— Texte extrait —

-- -- --

SYNOPSIS: Jack Burton, camionneur ordinaire, accompagne son ami Wang Chi à l’aéroport de San Francisco afin d’accueillir Miao Yin, la fiancée de ce dernier. Mais lorsque Lo Pan, un puissant sorcier désincarné, se met en tête d’épouser Miao Yin pour récupérer son enveloppe charnelle, Jack se voit transporté au cœur des luttes mystiques de Chinatown, où le Bien et le Mal s’affrontent déjà depuis des siècles.
Quand elle débarque sur les écrans US à l’été 1986, la quatrième collaboration de John Carpenter et de son interprète fétiche Kurt Russell après Elvis, Escape from New York et The Thing – est un échec cuisant, les spectateurs ne savent pas comment réagir devant ce mélange improbable de comédie, d’action, de kung-fu et de fantômes chinois lui préférant des blockbusters plus évidents comme Aliens ou Top Gun. Conçu à l’origine comme un western écrit par le co-scénariste de Total Recall, Gary Goldman, il est adapté à l’époque contemporaine par W.D Richter (auteur d’un autre mashup de genres devenu culte, Les Aventures de Buckaroo Banzaï à travers la 8e dimension). Les aventures de Jack Burton dans les griffes du Mandarin connait ainsi une genèse compliquée avec un temps de production réduit pour prendre de vitesse la sortie de l’autre film d’aventures « orientales » Golden Child avec Eddie Murphy et l’incompréhension des cadres de la Fox devant le caractère décidément bien peu héroïque du protagoniste principal alors qu’ils espéraient un héros d’action dans le moule d‘Indiana Jones. Le film quitte les salles avant de pouvoir connecter avec les spectateurs ce qu’il parviendra à faire avec le temps, devenant une œuvre culte au point d’attirer l’attention de Dwayne Johnson pour en faire un requel à la mode de son Jumanji.

-- -- --

— Consigne 1 —
Extrayez des enregistrements, sans rien y changer, les lignes comprises entre celle qui contient « You are a computer-use agent. 953x672 pixels. » et celle qui contient « Task: Click the Duplicate button », ces deux lignes incluses. Laissez les images hors de votre réponse.

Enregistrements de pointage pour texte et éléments
-- -- --

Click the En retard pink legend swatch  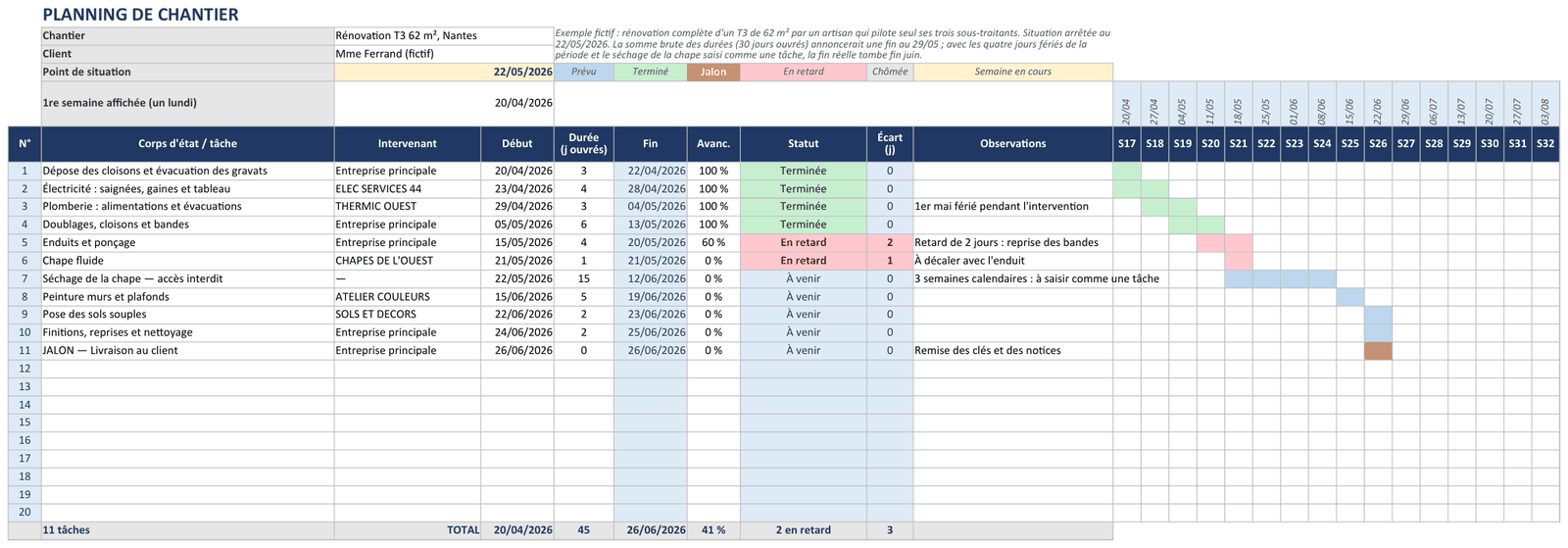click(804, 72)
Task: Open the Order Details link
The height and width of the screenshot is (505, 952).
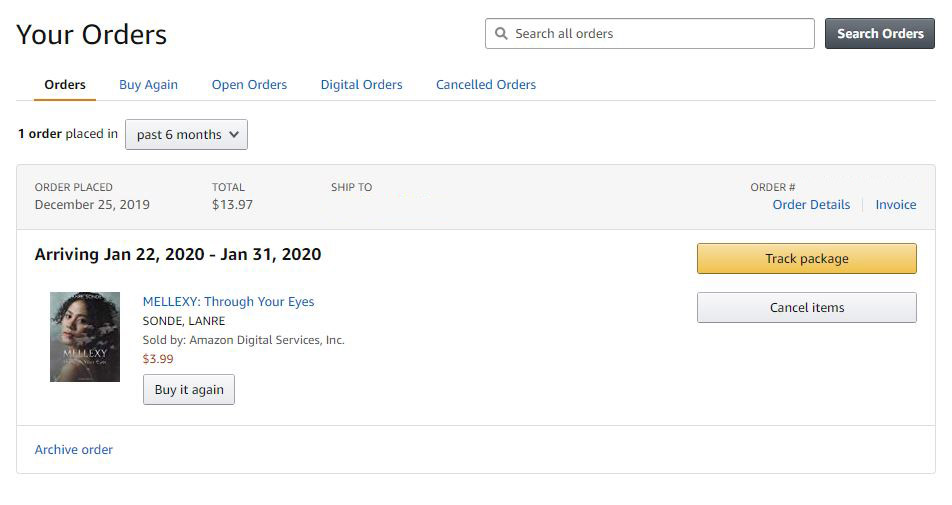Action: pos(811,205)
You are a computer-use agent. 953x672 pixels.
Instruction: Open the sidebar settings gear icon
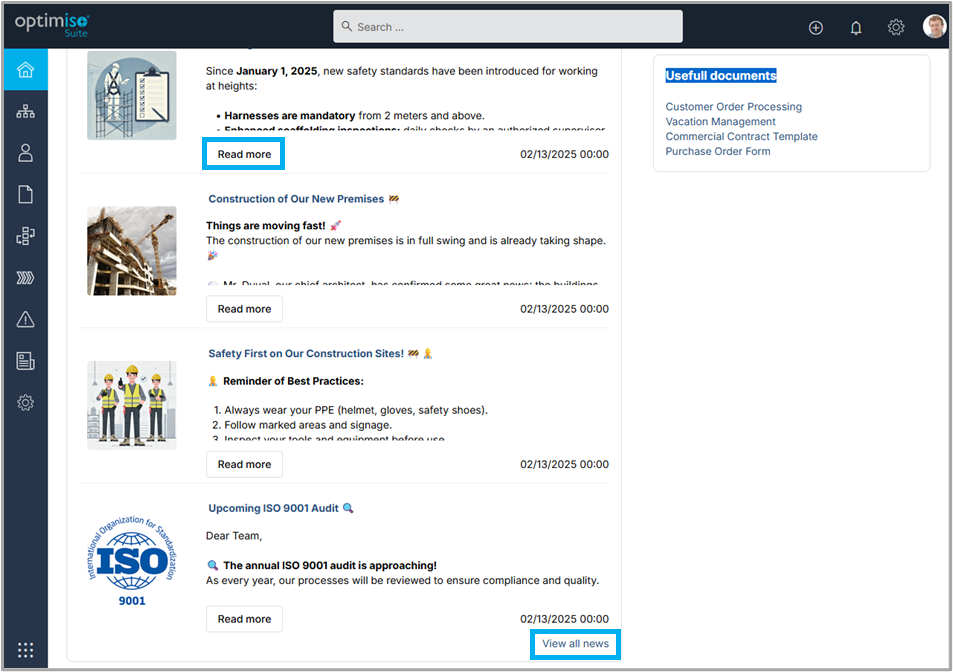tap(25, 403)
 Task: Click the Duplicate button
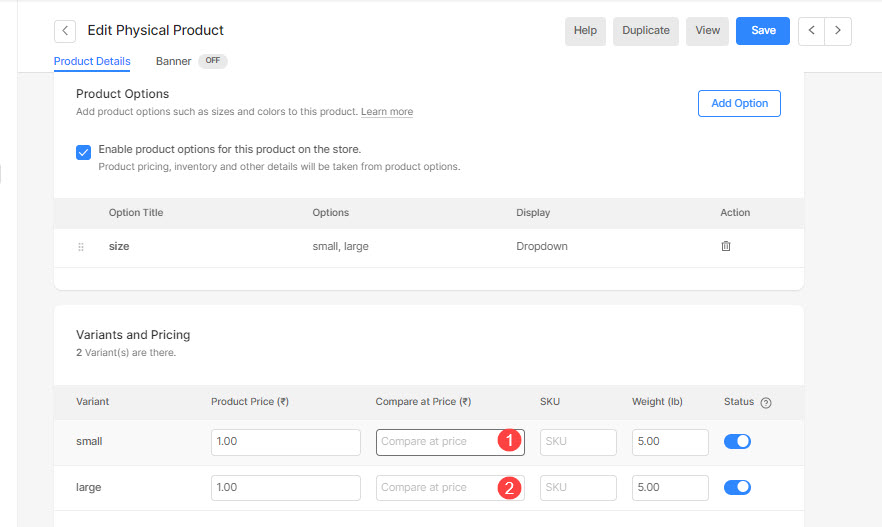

-- -- --

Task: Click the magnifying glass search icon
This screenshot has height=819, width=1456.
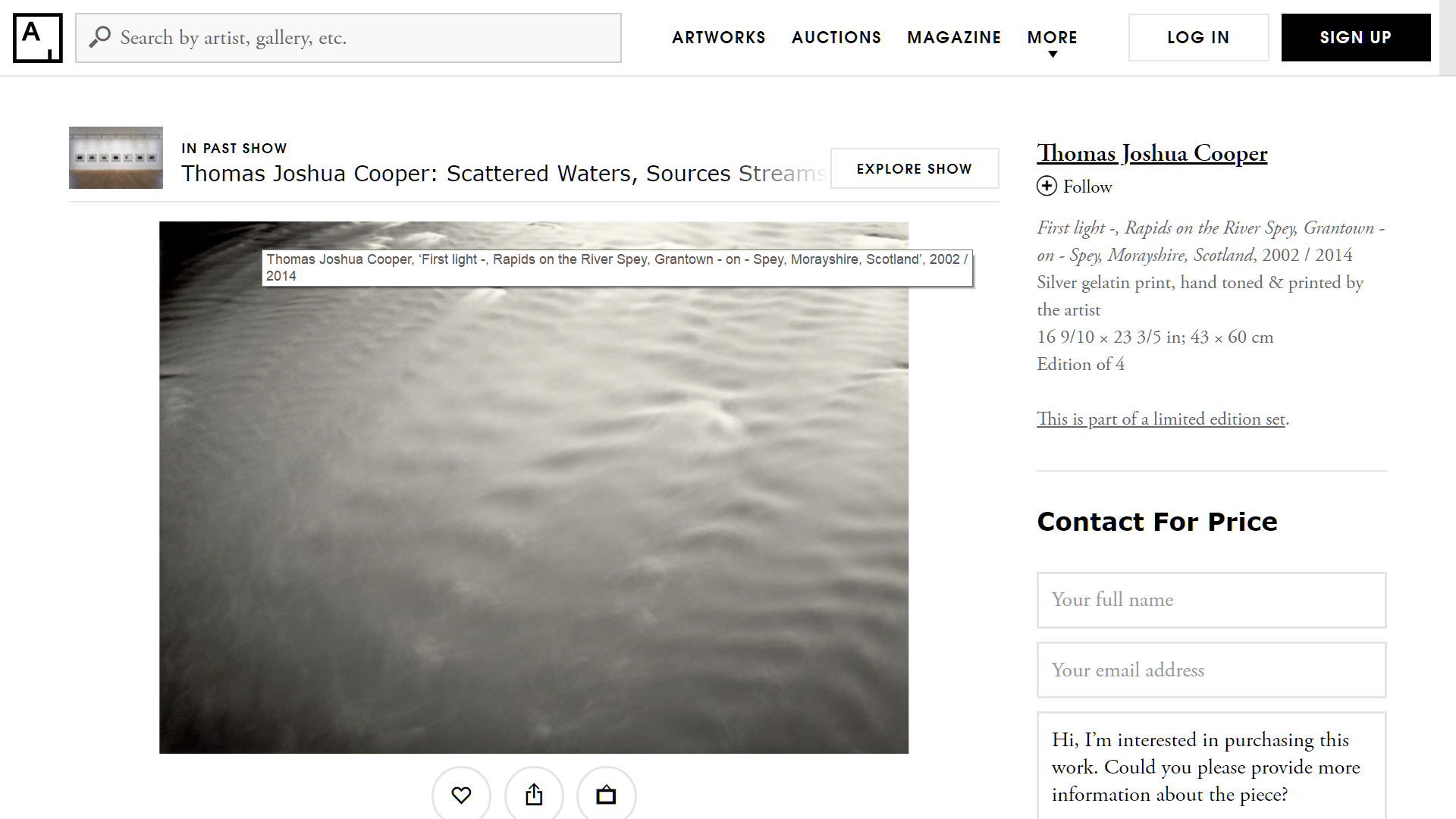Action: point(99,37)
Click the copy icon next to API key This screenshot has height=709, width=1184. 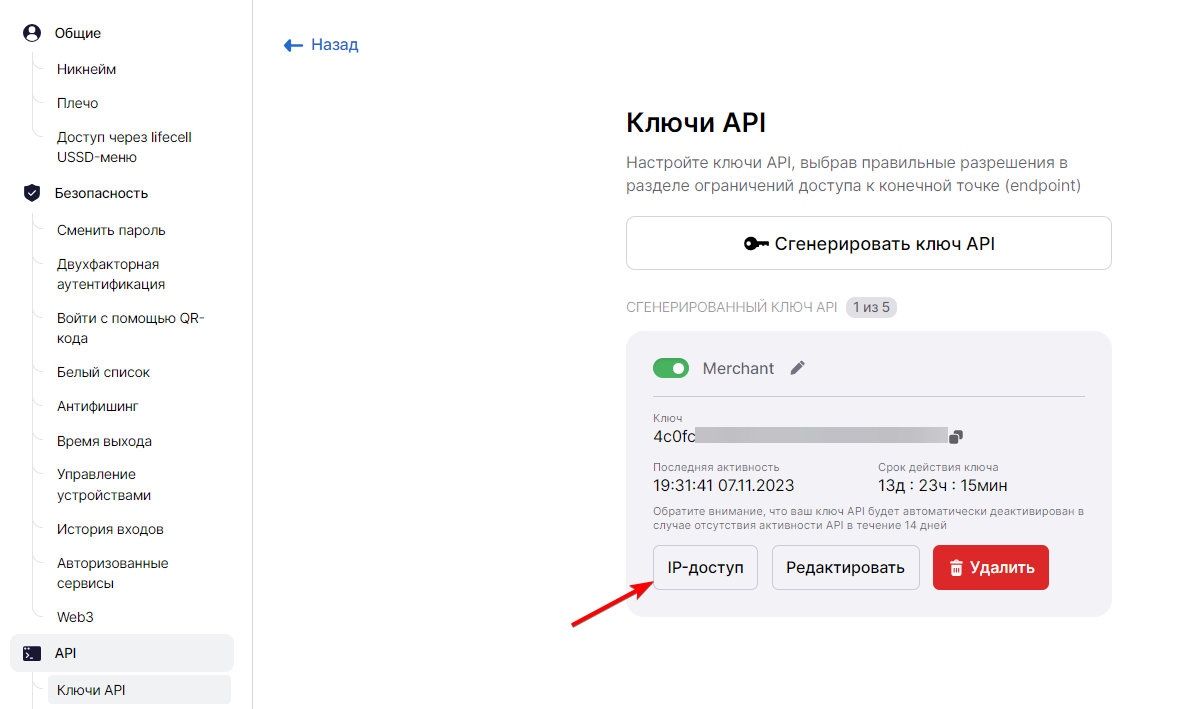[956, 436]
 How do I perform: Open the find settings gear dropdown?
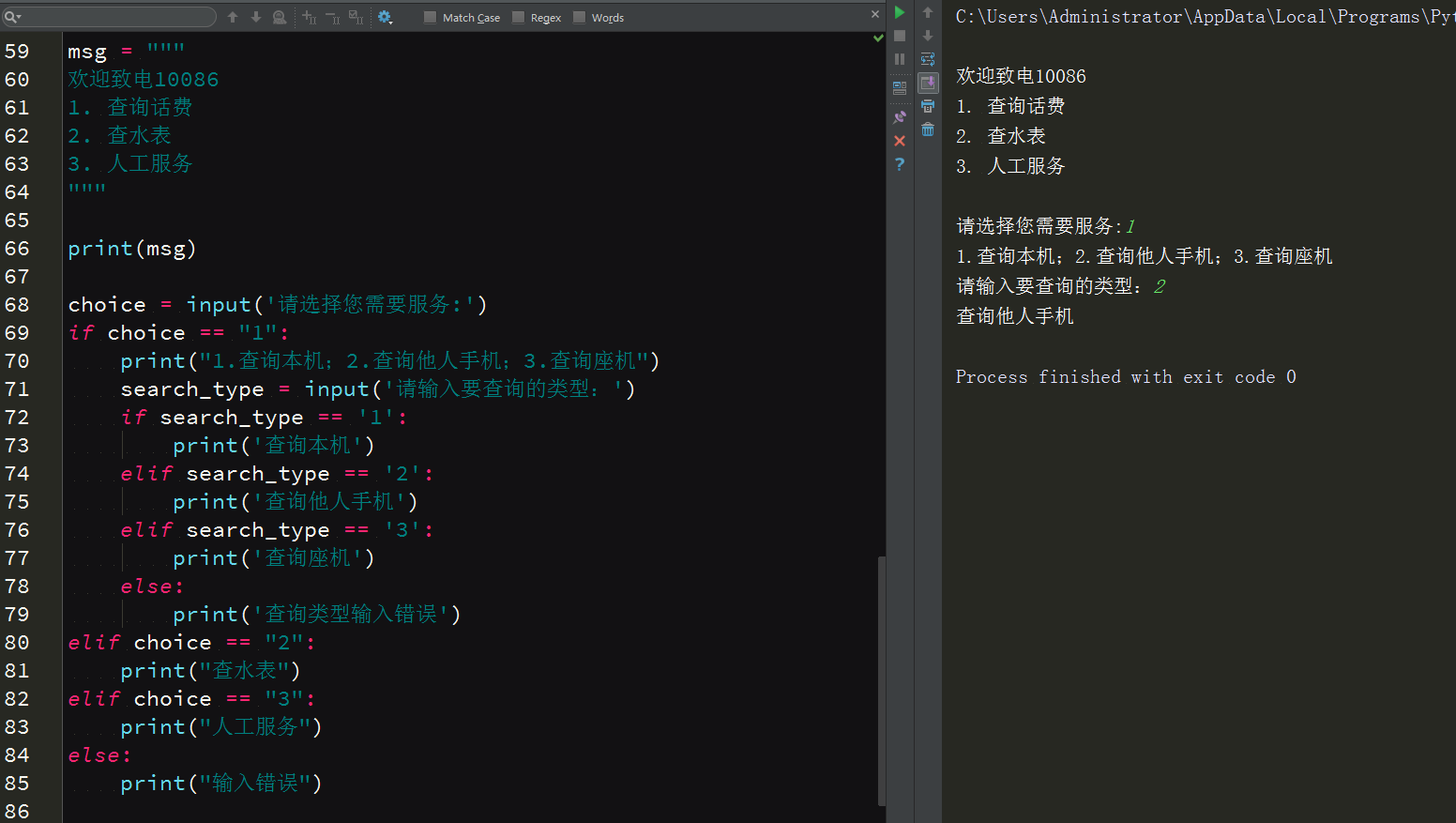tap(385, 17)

-- -- --

— Consigne 2 —
Répondez à ces questions sur le texte consacré au film :
(a) À quel moment le film sort-il sur les écrans américains ?
(b) Qui a écrit le western dont le film est issu à l'origine ?
(c) Quel film avec Eddie Murphy la production cherchait-elle à devancer ?

— Réponse attendue 1 —
You are a computer-use agent. 953x672 pixels.
Instruction: Open the sidebar settings gear icon
tap(25, 403)
 Task: Click the Duplicate button

— Réponse attendue 2 —
(a) À l'été 1986.
(b) Gary Goldman.
(c) Golden Child.